In a lawsuit filed by the Jackson, Miss., clinic, the facility's attorneys argued that the admitting privileges requirement "effectively gives local hospitals veto power" over the clinic's ability to keep its license and stay in business.
Officials with Sanford Health, the largest hospital in the Dakotas, declined to talk about the North Dakota bill.
"At Sanford, we choose not to discuss abortion topics," clinic spokesman Darren Huber said in an email.
Kromenaker said she's not surprised that Sanford has opted to stay out of the discussion, especially since the bill has yet to become law.
"You are asking the hospitals to get involved in a very contentious matter," Kromenaker said. "People are leery to do that because they see what is happening at our clinic ... the protests, the attention."
Sanford officials said any doctor can apply for hospital credentials. Once an application has been submitted, several items are reviewed, including a background checks on previous employment or medical school references, and malpractice information. The information then travels up the chain to three committees, ending with the hospital's board of directors.
Asked if the hospital would make a decision to deny privileges to avoid the abortion controversy, Berry said, "I'm not aware of that, no. As far I know."
Berry, who had one time had hospital privileges to deliver babies, said obtaining the credentials is not a hardship. He said he has never been turned down when applying for them.
However, Kromenaker said some hospital require that doctors admit a certain amount of patients to the facility each year to maintain their privileges. She said it's rare when a patient of hers needs hospitalization, and it would be impossible for abortion doctors to meet that threshold.
None of the hospitals testified about the bill in committee. Christopher Dodson, a spokesman for the North Dakota Catholic Conference who discussed the issue with officials at St. Alexius Medical Center, a Catholic hospital in Bismarck, spoke briefly in support of the proposal.
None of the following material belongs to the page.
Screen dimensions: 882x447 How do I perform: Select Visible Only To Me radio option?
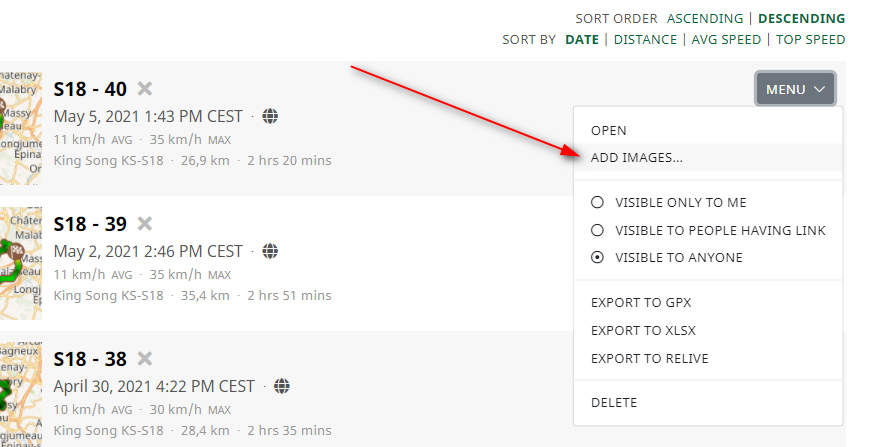(x=597, y=202)
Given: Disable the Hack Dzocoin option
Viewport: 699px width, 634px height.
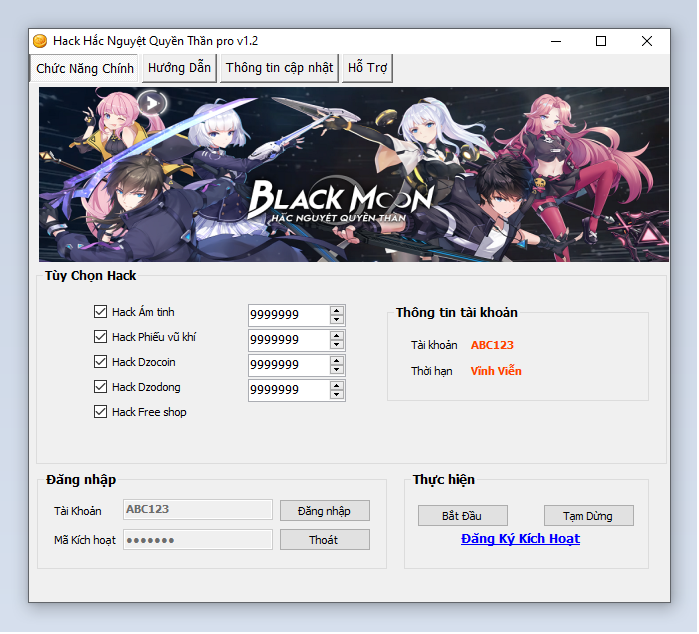Looking at the screenshot, I should pyautogui.click(x=100, y=362).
"Women should never be abandoned," Dodson said when asked what he told lawmakers. "So as long as (abortion) is legal, we have to protect the women as well. It ensures that women's health care interests are best protected."
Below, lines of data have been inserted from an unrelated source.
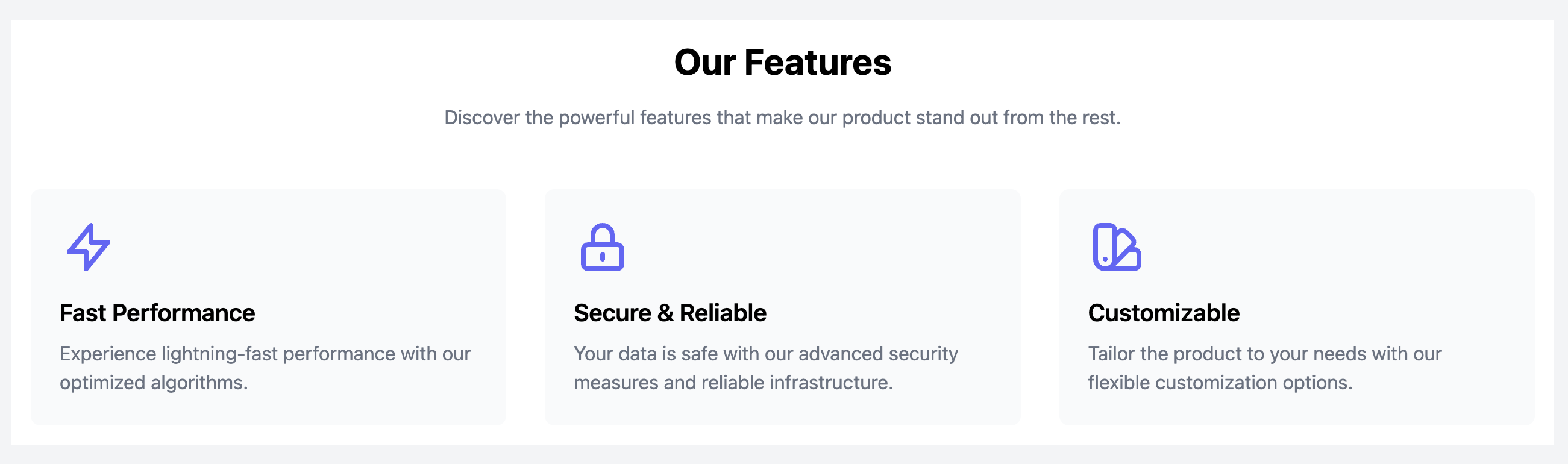This screenshot has width=1568, height=464.
Task: Click the line "optimized algorithms."
Action: [x=154, y=383]
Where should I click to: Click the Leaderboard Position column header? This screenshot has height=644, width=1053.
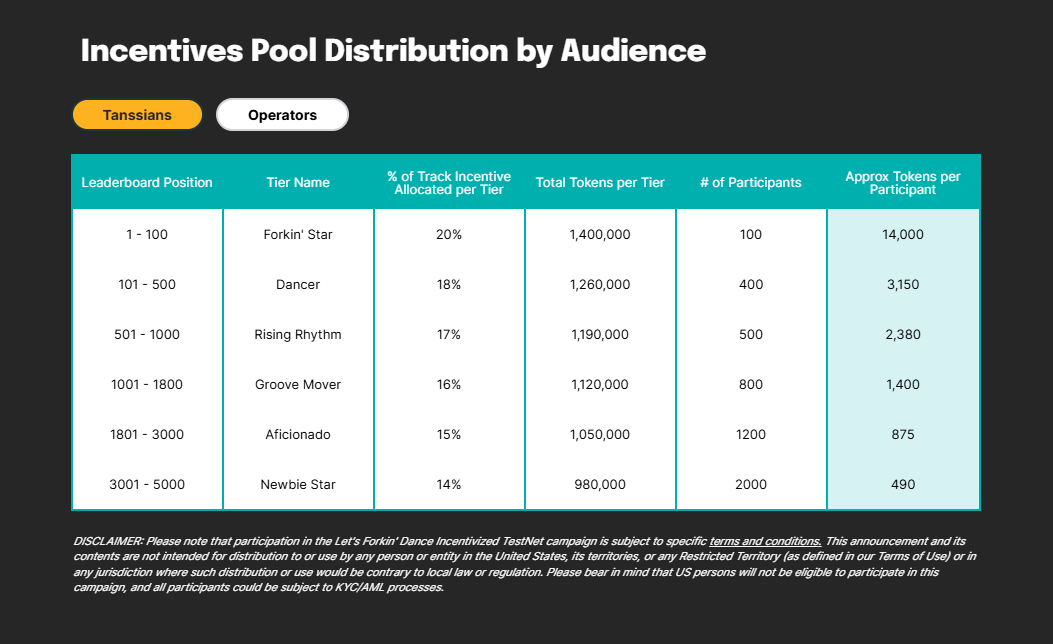(x=146, y=183)
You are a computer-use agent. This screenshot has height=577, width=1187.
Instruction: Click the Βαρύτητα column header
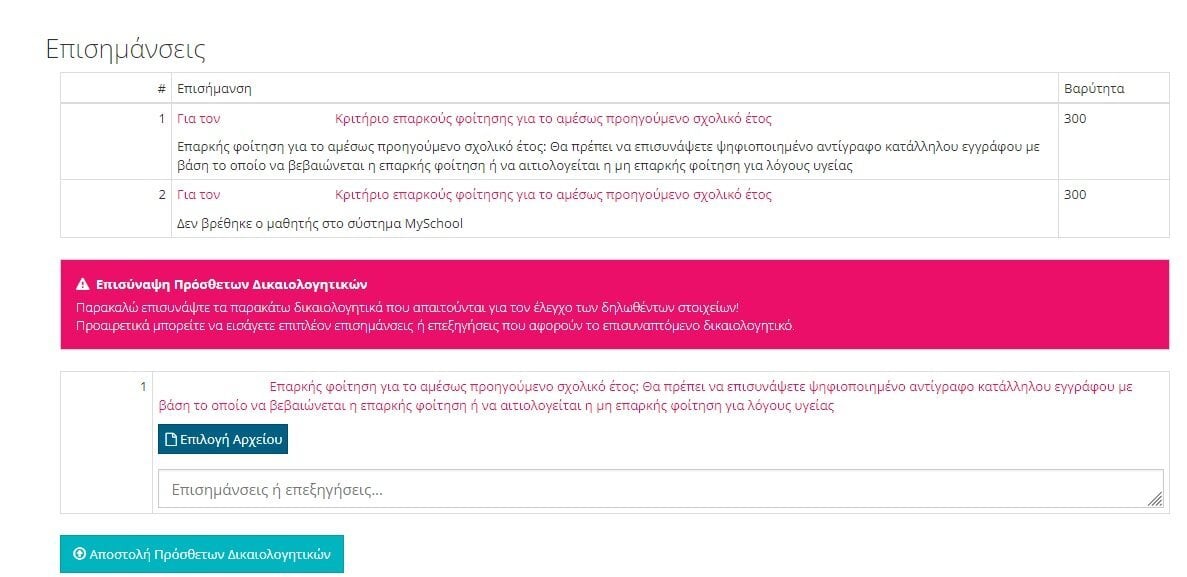coord(1094,89)
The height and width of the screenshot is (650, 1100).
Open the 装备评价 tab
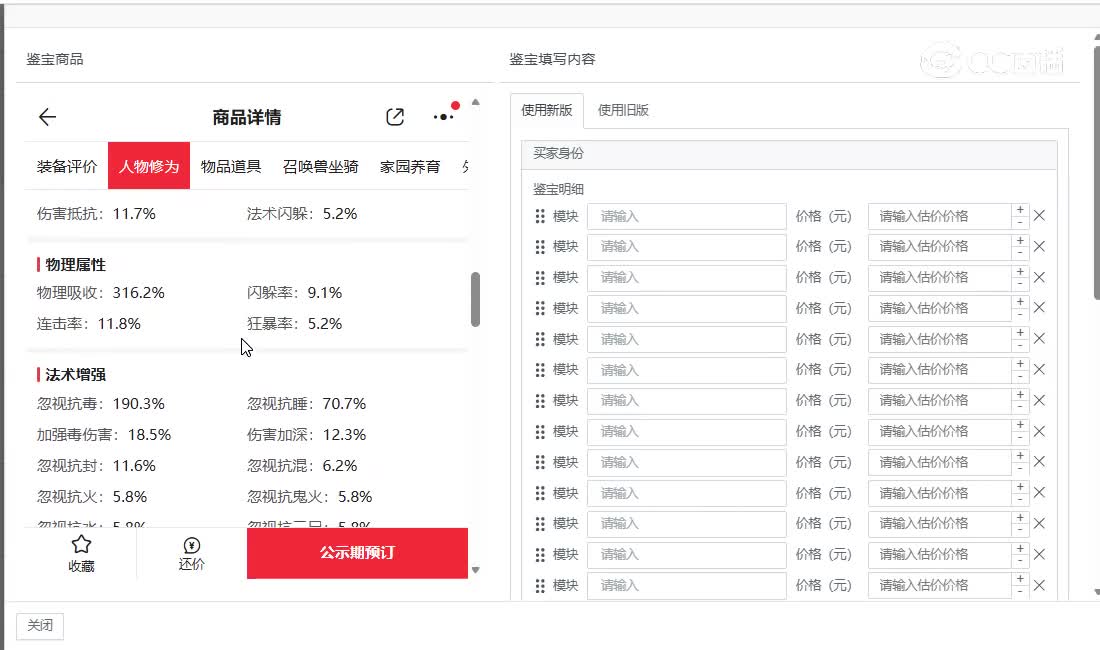click(67, 166)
Sister Susan Lardy, a St. Alexius vice president, did not speak directly about the bill but issued a statement.
"As a Catholic health care provider, St. Alexius Medical Center follows the ethical and religious directives set forth by the Catholic church," she said. "These principles provide our organization with a clear picture of how to deliver compassionate care under the auspices of the ethical standards of behavior in health care that flow from the church's teaching about the dignity of the human person."
Democratic Sen. Carolyn Nelson, of Fargo, argued against the bill on the Senate floor.
"The sole purpose of that bill is to close down the clinic as far as I'm concerned," she said. "I don't see Sanford changing their protocols on how they allow people to get privileges. They require that a doctor have 10 visits a year and the clinic doesn't need that many."